If you see an entangled whale
An example is reporting humpback whales entangled in gear. Entanglement may not impact the animal immediately, but can result in starvation, physical trauma and infections, and may contribute to vessel strikes since the animals are less mobile.
The Hawaiian Islands Large Whale Entanglement Response Network, a community-based effort led by the sanctuary, supports large whale entanglement response efforts statewide under the authorization of a permit from NOAA Fisheries and their Marine Mammal Health and Stranding Response Program.
The network involves many state and federal agencies, including the State of Hawai‘i Department of Land and Natural Resources, NOAA Fisheries Pacific Islands Regional Office, and the U.S. Coast Guard, as well as private non-governmental organizations, fishermen, researchers and other individuals.
Contact the experts
If you see an injured or entangled marine mammal, keep a safe and legal distance, and call NOAA’s 24/7 Marine Wildlife Hotline at 888-256-9840 or hail the US Coast Guard on VHF channel 16 immediately.
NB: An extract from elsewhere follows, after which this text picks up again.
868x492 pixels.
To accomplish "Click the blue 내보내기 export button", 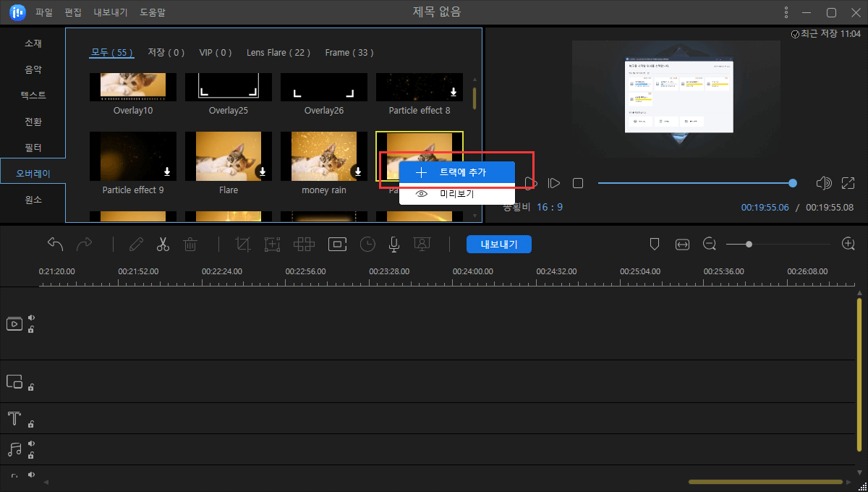I will (x=499, y=245).
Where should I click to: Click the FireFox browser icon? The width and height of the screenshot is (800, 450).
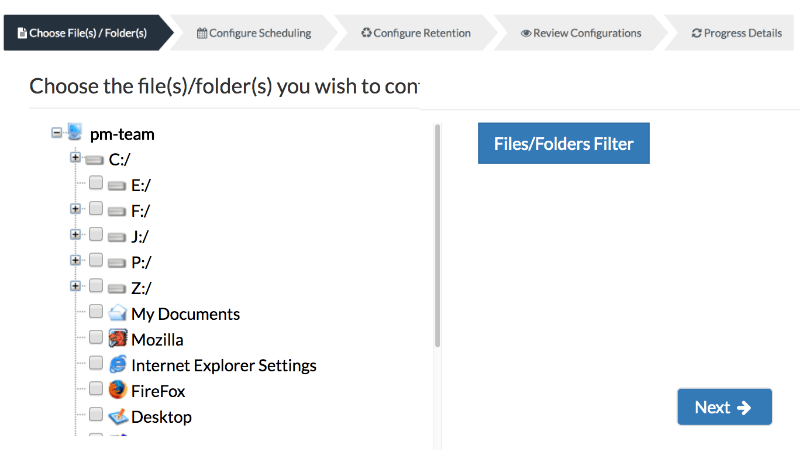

Experts advise the public not to enter the water or try to disentangle a whale yourself. The HIHWNMS reports that people have been killed doing so.
Removing buoys or portions of trailing gear may actually do more harm than good, as doing so leaves lethal wraps behind with less likelihood that the animal will be re-sighted.
“The best way to help an entangled whale is to report the sighting immediately, alerting authorized responders who have training, experience and that are well-equipped the opportunity to not only free the animal of all gear, but gain valuable information towards reducing the threat,” the Sanctuary advised.
If you are reporting a vessel coming too close to a whale, call the NOAA Fisheries Enforcement Hotline at (800) 853-1964 or email firstname.lastname@example.org.
Hawaiian Islands Humpback Whale National Marine Sanctuary is administered by a partnership of NOAA’s Office of National Marine Sanctuaries and the State of Hawai‘i through the Division of Aquatic Resources. The sanctuary works to protect humpback whales and their habitat through research, education, conservation and stewardship.